Observant, aren't you? Jeebus. Jay Greenstein, dog rest his soul, tried this maneuver too.
My credentials aren't fraudulent. I do confess that I have no novels on the market currently. My first comes out later this month, and the second in time for Xmas shopping season. I don't hide my real name -- it's literally a click away. In the three years since I became a full-time professional writer, I've published one chapbook (before Crazytown), which was well-received and continues to sell, 25 short stories, and six poems, have acquired two daily columns and a weekly review/interview slot. I have professional references as an editor and story doctor and have won awards for fiction and nonfiction and am co-founder of a moderately successful small press. I possess a degree in journalism from the Cronkite School. I'm also a former professional musician and have over 500 pieces that I wrote, performed, and recorded publicly available.
If you need to see more work, there are several pieces and fragments in the workshop here, another twenty or so in the LM, where I never placed lower than second, and a nice interview in Limelight. Or just click through my sig.


----------



## moderan (Oct 3, 2018)

And on that note, I'm gonna bow out. Because there's just no reasoning here.


----------



## kunox (Oct 3, 2018)

I wasn't saying anything about your credentials.  I just said I wanted to read your book or at least one.


----------



## moderan (Oct 4, 2018)

kunox said:


> I wasn't saying anything about your credentials.  I just said I wanted to read your book or at least one.

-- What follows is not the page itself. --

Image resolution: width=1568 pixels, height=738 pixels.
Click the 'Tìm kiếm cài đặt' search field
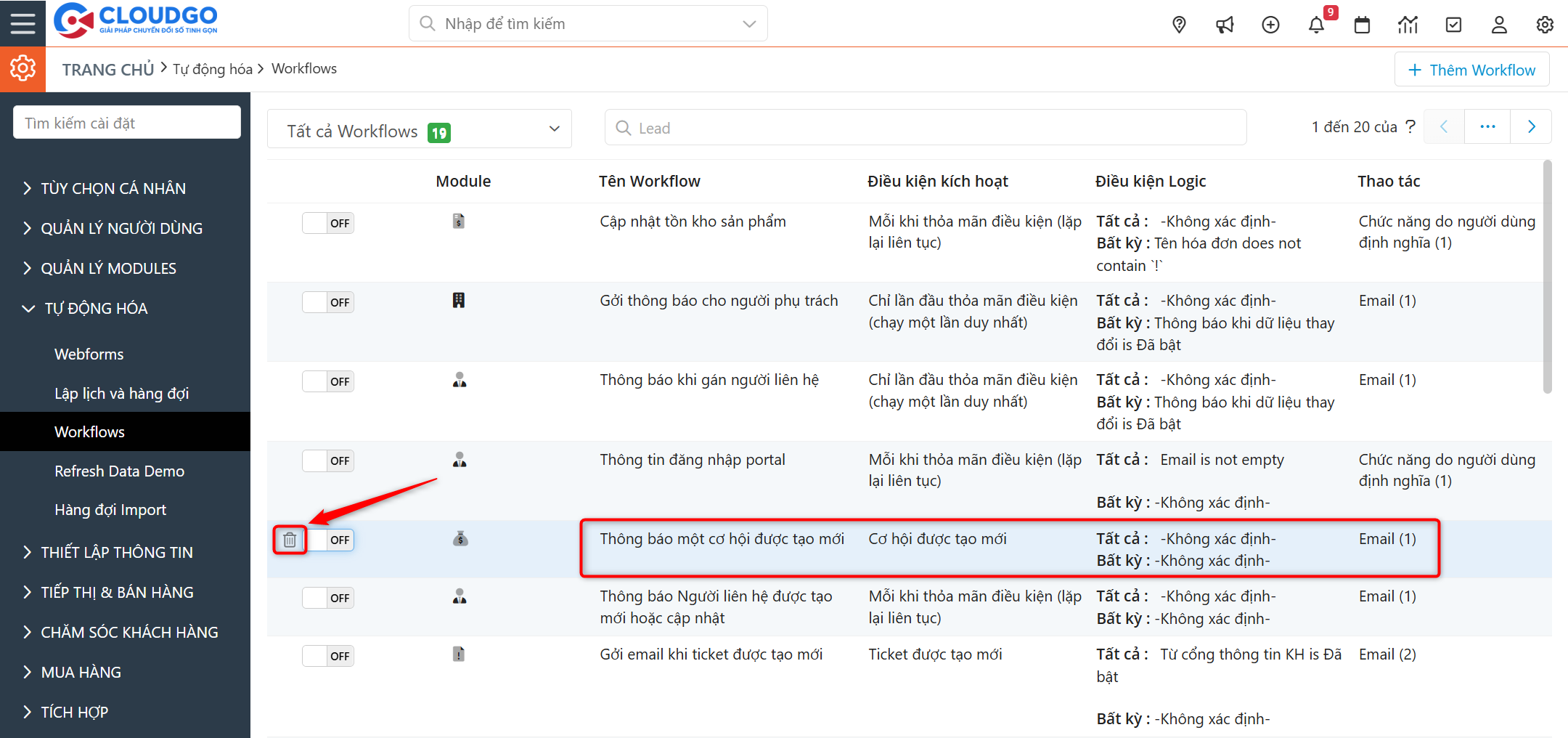127,123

*sigh* Okay, I'll break silence to answer this. Yes. Yes, you were, and now you're trying to backpedal. 



> I really want to read one of your novels now. not for any real reason. I am just curious to someone with so much writing advice for me... I really want to know what you have wrote and what you write about...



This is pretty clearly an attempt at derision. You're questioning my right to dispense advice, to you or anyone else. And that's fair, especially as I've questioned others. And I answered. Here's the key sentence, so that you can understand exactly what's happening:



> I have professional references as an editor and story doctor



You have been Gutman'd. 



> Here's to plain speaking and clear understanding.



I've never told you anything except the truth, kunox. I don't dissemble, and I'll admit and own my mistakes.

You need a proofreader and then some. I'll withhold additional value judgements. Have a nice day.


----------